**What the exercise asks**
Report how many lines in the records below hold the word "agent". Add nothing to the number.

# # # # # # #

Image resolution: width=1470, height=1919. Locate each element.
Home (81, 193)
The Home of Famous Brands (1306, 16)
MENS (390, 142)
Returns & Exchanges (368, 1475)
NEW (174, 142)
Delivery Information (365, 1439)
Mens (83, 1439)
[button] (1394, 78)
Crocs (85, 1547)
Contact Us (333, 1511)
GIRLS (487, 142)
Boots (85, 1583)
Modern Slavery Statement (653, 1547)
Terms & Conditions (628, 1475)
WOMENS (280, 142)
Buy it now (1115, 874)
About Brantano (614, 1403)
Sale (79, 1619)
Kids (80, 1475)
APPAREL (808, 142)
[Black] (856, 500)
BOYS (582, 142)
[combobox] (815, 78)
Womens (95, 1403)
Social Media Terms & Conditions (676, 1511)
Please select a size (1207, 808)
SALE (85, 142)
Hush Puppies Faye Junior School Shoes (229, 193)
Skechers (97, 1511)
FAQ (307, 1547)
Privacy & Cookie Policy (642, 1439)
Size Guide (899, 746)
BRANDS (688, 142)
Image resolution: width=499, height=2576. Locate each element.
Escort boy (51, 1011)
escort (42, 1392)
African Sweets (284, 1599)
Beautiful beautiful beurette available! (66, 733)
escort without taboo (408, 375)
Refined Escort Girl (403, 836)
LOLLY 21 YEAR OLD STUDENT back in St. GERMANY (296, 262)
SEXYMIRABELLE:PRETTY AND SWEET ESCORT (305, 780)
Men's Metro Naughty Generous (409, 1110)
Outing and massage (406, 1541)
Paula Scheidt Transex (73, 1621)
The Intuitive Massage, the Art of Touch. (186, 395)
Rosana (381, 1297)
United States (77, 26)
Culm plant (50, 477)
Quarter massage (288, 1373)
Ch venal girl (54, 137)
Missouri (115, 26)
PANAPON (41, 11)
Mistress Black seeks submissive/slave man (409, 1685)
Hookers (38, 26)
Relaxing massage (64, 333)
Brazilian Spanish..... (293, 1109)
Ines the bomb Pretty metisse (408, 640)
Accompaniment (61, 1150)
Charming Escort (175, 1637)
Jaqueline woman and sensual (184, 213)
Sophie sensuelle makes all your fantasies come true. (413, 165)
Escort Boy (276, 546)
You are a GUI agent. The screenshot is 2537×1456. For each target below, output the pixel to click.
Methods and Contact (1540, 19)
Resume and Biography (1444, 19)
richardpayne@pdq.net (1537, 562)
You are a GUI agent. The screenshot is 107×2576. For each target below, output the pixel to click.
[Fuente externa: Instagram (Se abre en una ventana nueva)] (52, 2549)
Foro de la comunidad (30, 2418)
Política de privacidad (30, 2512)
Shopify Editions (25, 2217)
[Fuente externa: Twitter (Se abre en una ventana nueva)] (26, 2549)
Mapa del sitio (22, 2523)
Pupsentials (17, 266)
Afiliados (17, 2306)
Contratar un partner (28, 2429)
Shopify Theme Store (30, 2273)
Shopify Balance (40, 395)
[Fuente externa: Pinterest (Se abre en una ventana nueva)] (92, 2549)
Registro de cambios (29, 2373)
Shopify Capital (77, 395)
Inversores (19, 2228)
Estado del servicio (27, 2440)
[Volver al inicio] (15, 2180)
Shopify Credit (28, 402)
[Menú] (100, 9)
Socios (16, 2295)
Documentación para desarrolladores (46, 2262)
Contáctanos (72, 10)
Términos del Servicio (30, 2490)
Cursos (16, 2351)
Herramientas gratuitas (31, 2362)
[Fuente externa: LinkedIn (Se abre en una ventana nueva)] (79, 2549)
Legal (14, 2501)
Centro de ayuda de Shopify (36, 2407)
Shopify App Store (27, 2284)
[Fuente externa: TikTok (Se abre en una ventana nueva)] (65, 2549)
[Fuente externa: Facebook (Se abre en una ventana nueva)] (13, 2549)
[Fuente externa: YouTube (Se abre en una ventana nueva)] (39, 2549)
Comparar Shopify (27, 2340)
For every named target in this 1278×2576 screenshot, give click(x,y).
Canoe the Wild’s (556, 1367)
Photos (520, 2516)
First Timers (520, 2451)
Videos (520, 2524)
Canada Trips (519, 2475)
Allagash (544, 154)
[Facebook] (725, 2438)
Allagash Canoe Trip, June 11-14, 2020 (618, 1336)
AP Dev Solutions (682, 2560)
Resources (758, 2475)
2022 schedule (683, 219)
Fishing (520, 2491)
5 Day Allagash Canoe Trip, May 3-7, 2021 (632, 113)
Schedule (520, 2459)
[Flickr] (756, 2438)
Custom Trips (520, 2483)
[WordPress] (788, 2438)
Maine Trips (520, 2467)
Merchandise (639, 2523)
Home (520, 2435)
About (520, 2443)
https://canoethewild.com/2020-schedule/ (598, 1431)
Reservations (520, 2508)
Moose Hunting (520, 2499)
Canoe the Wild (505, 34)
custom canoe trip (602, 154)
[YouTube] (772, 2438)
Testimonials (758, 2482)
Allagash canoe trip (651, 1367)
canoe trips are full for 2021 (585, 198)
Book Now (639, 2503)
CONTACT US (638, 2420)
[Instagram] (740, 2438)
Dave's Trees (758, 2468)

# # # # # # #

**Answer below**
2